**** Página

Enquanto prossegue a miserável farsa interpretada pelos figurantes de Bruxelas, os gregos não desistem de procurar outra saída para a tragédia em que se deixaram enredar.

Os cinco anos de penúria crescente e ruína generalizada infligida à Grécia para benefício exclusivo dos seus credores demonstraram o fracasso definitivo dessas políticas que quaisquer negociadores de boa fé se apressariam a reconhecer e emendar. Porém, ao cabo de cinco penosos meses de conversações, quando em cima da mesa se confrontavam propostas que todos já reconheciam como adequadas para se chegar a um entendimento, o FMI "deu o dito por não dito" e o representante da Grécia seria "expulso" da reunião do "Eurogrupo" quando - imagine-se! - anunciou a intenção de submeter a referendo o compromisso que os credores lhe exigiam - "é pegar ou largar!" - porque colidia com o mandato democrático que os eleitores gregos tinham confiado ao seu Governo e por isso punha em causa a sua legitimidade. Dois mil e quinhentos anos depois de a ter inventado, a Grécia continua a dar lições de democracia aos "bárbaros" europeus.

********
**** Excerto dos dados

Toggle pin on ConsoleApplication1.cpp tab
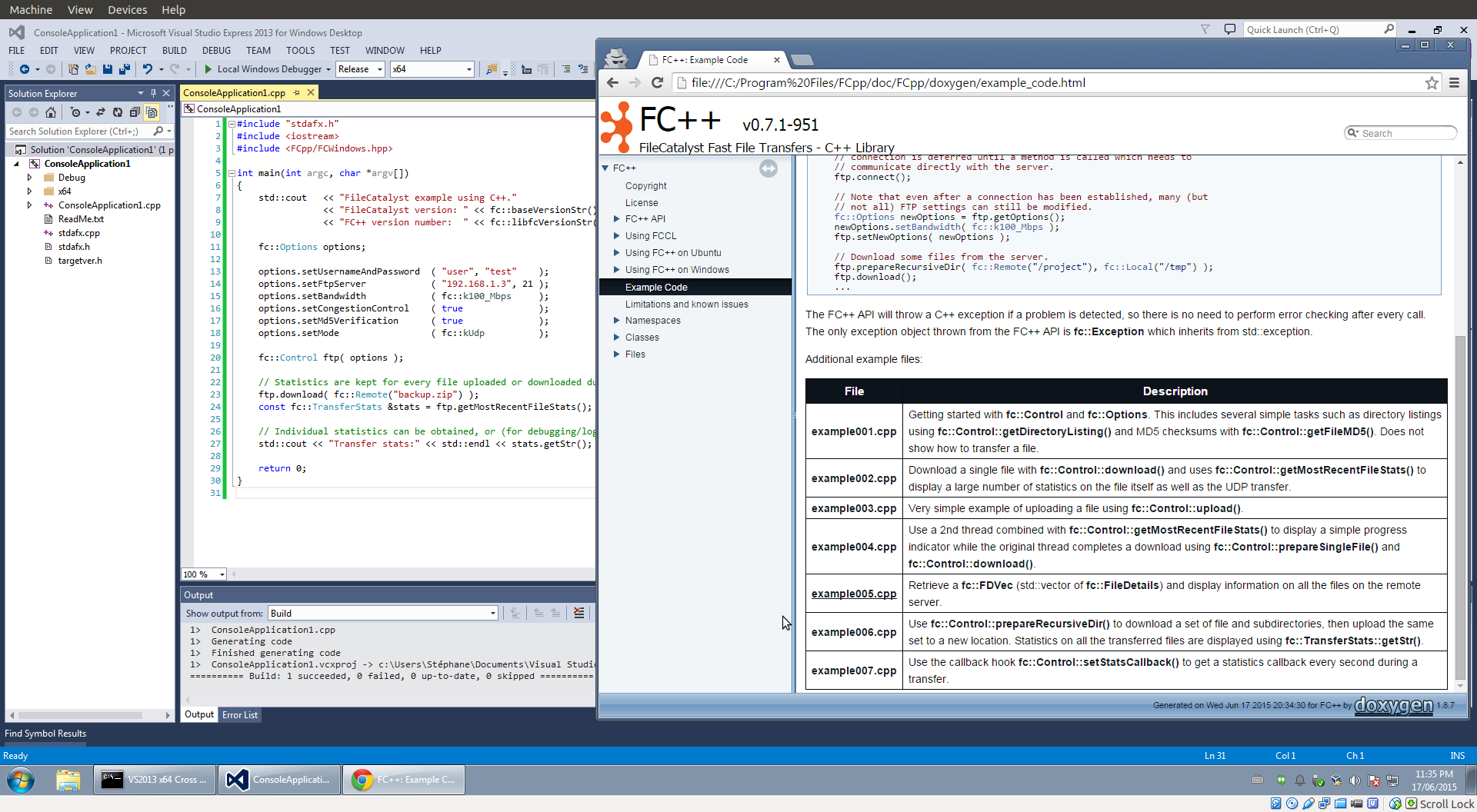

********

### Exercício proposto
Copie o texto sobre a Grécia desde "Enquanto prossegue a" até "se deixaram enredar.", inclusive, trocando "figurantes" por "atores". A listagem não tem nada a ver com o texto sobre a Grécia.

### Resposta
Enquanto prossegue a miserável farsa interpretada pelos atores de Bruxelas, os gregos não desistem de procurar outra saída para a tragédia em que se deixaram enredar.